Les mises à jour doivent se faire avec les droits root. Mais comme on respecte les règles de sécurité, on ne se connecte jamais directement en root… mais via un utilisateur ayant le droit de faire sudo. Et toujours pour des questions de sécurité, cet utilisateur doit taper un mot de passe pour faire du sudo. On ajoutera donc la commande –ask-become-pass en appelant le script. On va aussi ajouter dans le playbook de quoi passer en sudo quand nécessaire.

maj_base.yml

# Nos hôtes concernés par le playbook
- hosts: khanat
# On préviens que sur cet host et pour ce playbook, on va utiliser sudo.
  become: yes
  become_method: sudo
# On renseigne les tâches et on leur donne des descriptions
  tasks:
    - name: mise à jour des dépôts
      apt: update_cache=yes
 
    - name: Mettre à jour les paquets
      apt: upgrade=yes
 
    - name: Vérifie s'il faut rebooter
      register: reboot
      stat: path=/var/run/reboot-required get_md5=no

Puis lancer :

ansible-playbook -i ./khanat_host ./ansible/playbooks/maj_base.yml --ask-become-pass

Insérer des playbooks dans des playbooks

Imbriquer les playbooks peut être utile. Par exemple, vous avez un playbook bien fait pour les mises à jour, mais vous souhaitez le lancer parfois pour un groupe de serveur, parfois pour un autre²⁾.

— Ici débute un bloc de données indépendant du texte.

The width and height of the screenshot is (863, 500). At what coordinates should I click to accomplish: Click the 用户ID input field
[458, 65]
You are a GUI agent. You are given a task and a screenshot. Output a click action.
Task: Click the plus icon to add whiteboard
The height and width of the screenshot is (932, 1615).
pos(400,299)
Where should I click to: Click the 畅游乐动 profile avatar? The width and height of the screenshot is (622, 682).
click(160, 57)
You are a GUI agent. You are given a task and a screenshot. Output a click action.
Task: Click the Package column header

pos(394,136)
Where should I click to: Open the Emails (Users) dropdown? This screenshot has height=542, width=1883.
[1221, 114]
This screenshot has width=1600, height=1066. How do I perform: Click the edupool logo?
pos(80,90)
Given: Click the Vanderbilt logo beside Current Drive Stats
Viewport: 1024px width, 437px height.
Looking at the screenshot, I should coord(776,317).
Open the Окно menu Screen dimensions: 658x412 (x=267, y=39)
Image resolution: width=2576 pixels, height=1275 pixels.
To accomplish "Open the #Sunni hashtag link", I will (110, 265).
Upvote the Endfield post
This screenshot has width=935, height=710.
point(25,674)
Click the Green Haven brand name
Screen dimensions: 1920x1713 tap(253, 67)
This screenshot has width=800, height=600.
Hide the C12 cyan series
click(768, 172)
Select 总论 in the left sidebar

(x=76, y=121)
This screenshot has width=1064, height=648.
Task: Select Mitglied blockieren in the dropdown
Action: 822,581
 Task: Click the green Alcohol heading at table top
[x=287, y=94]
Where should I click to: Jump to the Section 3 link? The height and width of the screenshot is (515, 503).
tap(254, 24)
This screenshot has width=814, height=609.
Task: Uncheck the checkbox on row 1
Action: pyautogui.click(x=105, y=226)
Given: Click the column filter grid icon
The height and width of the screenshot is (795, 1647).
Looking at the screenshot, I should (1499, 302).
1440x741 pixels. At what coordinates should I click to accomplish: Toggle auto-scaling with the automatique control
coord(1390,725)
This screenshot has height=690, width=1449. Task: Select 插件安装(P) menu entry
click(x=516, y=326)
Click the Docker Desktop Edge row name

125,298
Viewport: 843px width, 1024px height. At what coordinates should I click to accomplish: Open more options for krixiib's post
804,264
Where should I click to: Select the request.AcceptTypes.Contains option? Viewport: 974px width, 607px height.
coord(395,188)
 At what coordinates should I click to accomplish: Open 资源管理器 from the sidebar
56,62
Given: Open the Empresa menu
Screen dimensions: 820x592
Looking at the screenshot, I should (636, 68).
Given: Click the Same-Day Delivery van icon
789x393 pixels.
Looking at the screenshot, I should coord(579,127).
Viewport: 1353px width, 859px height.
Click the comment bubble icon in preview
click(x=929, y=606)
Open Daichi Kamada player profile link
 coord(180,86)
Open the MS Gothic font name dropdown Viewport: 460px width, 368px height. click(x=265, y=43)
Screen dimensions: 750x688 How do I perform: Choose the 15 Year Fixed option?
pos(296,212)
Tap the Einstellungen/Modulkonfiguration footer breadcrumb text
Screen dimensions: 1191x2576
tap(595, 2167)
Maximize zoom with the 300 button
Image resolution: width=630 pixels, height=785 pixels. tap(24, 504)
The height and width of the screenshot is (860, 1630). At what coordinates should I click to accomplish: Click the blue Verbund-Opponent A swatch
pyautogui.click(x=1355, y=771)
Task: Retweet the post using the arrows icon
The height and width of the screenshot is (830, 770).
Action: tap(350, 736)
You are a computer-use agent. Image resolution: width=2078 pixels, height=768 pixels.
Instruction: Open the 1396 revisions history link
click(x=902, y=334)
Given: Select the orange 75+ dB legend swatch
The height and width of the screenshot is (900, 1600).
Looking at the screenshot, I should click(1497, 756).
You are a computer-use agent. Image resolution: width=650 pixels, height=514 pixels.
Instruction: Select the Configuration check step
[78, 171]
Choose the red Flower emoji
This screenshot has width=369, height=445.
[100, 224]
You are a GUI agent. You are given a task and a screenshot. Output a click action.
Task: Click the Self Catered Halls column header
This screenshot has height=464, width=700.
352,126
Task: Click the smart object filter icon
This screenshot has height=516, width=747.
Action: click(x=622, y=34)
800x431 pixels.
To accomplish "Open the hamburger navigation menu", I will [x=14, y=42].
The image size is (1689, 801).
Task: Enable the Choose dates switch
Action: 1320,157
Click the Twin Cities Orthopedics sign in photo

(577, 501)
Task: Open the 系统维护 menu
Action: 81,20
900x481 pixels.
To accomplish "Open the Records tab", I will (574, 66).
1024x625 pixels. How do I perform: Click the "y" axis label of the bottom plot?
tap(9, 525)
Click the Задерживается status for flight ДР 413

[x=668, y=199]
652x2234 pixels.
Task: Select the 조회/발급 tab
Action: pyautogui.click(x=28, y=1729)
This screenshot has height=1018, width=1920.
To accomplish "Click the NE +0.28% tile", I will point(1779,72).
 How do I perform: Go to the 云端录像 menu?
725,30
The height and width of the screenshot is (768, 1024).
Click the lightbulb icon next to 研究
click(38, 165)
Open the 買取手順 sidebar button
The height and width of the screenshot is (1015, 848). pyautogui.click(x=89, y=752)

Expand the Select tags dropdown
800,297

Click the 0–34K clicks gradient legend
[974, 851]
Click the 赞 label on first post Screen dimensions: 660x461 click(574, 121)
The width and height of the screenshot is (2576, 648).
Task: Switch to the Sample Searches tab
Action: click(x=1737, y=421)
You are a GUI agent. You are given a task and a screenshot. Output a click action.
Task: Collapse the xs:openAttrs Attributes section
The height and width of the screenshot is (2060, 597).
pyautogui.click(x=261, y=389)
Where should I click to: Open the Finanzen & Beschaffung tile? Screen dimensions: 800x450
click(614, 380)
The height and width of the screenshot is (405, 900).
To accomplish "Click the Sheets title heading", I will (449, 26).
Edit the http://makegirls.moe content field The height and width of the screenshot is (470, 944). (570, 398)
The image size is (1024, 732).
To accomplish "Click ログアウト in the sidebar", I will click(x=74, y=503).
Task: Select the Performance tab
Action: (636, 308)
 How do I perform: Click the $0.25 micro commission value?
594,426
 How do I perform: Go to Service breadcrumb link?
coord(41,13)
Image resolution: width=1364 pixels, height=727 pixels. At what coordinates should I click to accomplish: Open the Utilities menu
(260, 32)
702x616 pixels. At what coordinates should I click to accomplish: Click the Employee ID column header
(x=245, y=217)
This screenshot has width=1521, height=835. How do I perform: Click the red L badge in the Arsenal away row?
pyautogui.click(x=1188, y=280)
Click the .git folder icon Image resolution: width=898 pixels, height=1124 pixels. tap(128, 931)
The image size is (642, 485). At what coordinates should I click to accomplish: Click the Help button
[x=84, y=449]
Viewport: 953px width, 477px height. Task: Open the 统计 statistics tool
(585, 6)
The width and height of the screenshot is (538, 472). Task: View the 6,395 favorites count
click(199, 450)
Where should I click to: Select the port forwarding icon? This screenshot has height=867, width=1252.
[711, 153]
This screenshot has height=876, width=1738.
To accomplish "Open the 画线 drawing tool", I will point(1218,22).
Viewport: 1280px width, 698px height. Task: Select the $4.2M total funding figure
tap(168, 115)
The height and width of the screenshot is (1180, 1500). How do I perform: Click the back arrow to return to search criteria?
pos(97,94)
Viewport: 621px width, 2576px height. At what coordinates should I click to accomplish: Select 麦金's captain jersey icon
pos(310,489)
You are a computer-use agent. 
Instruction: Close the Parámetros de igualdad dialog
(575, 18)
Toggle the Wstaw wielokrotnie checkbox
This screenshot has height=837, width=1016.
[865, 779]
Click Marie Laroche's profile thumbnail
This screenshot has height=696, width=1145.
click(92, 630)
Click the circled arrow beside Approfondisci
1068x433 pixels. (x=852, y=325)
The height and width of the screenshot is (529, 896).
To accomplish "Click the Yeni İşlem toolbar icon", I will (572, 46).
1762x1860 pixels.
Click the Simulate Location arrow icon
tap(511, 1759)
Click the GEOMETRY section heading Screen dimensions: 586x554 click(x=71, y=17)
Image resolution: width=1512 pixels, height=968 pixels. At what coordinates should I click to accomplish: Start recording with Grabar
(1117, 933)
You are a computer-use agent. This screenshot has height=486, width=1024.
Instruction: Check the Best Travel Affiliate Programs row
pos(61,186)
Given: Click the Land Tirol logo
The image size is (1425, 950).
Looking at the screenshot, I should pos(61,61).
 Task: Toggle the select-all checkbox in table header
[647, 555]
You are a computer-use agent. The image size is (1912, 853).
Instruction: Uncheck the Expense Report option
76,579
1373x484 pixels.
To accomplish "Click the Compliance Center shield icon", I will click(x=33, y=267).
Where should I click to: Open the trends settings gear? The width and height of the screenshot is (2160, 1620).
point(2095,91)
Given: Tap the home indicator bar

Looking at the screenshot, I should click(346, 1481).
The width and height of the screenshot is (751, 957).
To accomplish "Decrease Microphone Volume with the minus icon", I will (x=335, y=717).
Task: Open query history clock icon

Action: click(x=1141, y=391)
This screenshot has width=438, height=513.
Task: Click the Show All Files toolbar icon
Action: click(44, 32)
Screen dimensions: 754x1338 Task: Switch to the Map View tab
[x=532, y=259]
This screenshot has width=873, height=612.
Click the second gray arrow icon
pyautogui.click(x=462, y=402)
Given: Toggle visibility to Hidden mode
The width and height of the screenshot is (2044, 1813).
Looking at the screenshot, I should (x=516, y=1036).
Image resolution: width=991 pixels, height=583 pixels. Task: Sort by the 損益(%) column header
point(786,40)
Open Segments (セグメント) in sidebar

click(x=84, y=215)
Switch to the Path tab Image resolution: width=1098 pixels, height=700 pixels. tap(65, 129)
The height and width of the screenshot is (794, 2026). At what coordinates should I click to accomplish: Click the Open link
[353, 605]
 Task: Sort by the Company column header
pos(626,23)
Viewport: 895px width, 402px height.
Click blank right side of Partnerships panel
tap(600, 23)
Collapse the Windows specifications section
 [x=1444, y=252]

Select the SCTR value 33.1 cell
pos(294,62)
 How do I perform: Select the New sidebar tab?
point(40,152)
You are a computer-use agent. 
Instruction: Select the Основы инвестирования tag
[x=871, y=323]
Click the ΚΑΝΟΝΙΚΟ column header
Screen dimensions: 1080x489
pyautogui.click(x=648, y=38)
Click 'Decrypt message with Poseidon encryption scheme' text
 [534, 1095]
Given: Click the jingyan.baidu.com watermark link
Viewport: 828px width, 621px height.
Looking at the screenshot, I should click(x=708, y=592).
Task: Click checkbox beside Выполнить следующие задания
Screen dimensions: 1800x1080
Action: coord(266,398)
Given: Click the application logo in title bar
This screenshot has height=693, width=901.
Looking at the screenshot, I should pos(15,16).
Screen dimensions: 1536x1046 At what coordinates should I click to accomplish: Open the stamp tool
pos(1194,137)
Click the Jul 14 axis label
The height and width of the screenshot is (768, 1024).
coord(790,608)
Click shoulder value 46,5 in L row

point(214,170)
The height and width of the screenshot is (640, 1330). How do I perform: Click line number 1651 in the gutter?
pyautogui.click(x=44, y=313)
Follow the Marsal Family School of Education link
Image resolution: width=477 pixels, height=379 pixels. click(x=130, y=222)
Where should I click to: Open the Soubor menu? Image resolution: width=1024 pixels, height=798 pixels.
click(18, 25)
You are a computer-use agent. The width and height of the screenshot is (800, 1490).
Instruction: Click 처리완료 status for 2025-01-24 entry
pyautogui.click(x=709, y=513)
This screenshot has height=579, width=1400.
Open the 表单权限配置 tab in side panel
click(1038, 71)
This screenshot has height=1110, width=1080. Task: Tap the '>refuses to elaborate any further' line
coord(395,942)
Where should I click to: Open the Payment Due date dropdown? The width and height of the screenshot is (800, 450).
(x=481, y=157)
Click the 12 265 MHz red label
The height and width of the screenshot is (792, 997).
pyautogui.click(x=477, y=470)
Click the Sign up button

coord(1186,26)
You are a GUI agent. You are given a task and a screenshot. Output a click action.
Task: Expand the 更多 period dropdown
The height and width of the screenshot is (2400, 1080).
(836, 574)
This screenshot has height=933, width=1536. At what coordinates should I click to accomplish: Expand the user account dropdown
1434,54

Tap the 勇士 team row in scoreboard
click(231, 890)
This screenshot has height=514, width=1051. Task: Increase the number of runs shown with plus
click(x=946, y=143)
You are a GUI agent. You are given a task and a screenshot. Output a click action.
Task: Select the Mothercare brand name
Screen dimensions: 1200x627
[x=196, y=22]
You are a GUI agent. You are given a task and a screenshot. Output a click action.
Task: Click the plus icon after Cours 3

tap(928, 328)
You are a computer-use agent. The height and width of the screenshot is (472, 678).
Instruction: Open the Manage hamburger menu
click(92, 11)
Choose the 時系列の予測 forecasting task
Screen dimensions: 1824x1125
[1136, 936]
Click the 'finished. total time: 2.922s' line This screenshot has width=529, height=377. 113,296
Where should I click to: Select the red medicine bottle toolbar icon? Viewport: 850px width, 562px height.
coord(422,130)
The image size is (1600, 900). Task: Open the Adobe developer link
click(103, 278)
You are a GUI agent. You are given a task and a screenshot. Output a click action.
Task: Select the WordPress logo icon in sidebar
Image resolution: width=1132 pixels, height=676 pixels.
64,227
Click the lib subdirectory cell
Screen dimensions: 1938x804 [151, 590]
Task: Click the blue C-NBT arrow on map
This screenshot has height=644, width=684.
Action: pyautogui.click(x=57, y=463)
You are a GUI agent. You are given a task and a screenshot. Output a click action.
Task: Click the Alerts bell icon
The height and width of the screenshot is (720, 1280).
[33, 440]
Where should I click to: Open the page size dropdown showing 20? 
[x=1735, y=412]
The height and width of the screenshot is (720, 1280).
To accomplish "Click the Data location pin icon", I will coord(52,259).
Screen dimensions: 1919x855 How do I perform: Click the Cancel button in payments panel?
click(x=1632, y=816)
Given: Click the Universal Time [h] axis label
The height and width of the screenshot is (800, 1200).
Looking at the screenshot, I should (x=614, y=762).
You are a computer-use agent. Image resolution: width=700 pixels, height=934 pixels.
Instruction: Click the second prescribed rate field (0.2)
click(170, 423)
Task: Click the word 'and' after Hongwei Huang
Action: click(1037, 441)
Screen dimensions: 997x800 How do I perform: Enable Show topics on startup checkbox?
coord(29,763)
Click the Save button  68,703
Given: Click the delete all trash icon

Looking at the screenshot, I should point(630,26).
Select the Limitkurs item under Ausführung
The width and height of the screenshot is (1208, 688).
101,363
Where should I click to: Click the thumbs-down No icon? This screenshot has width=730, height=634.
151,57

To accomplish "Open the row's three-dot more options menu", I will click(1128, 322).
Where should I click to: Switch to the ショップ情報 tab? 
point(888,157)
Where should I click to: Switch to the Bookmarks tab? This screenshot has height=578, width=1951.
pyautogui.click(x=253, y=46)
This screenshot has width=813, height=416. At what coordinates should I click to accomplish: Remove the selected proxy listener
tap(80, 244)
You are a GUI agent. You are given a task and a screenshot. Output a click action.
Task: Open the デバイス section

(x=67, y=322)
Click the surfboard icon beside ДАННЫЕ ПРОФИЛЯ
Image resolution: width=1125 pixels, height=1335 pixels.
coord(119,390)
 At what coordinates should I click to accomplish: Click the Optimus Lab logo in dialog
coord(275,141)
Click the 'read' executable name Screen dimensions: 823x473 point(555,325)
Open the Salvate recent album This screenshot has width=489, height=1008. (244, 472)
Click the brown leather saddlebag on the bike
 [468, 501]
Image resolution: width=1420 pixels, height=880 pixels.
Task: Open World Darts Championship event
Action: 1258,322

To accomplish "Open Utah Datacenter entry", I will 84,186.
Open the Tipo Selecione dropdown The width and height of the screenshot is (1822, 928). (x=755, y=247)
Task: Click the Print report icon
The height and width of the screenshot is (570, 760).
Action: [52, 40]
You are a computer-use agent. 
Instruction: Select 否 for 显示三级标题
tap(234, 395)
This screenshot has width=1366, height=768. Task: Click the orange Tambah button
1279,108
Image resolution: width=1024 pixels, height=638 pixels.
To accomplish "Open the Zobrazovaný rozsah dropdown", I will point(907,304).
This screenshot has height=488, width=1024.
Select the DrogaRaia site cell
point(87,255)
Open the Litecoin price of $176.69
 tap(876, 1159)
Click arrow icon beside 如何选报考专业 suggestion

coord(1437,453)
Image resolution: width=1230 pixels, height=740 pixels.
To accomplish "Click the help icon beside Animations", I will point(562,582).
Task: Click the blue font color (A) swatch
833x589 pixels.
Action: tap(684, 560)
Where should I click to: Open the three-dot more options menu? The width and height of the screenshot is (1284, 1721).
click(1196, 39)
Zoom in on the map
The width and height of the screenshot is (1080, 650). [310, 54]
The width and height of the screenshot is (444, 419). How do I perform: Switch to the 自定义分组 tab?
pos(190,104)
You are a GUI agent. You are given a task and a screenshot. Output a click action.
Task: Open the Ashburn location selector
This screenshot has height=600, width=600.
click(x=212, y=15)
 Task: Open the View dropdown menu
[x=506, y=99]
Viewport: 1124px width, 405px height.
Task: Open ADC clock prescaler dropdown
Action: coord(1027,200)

Il y a plusieurs façon de réaliser des imbrications, définir des rôles, inclure des tâches… Cette dernière façon de faire est assez simple.

Créez votre premier playbook contenant vos hosts, et appelez dedans un second playbook, qui contiendra la liste des tâches :

khanat.yml

- hosts: khanat
  tasks:
  - import_tasks: includeping.yml

includeping.yml

  - action: ping

Sources

Ansible : mes premiers pas (memo-linux.com)
Présentation d'Ansible et version 2 à venir (Linuxfr.org)
https://www.abyssproject.net/2016/09/gerer-mises-a-jour-de-bsd-linux-windows-ansible/

Serveur, Administration

¹⁾

En attendant ça fait un truc de plus à apprendre. En même temps si l'outil permet vraiment de faire gagner du temps ensuite, ça vaut le coup

²⁾

Typiquement chez nous, on met à jour les hyperviseurs, puis on fait des snapshots des VM, puis on passe aux MàJ des VM, donc des mises à jour en deux temps.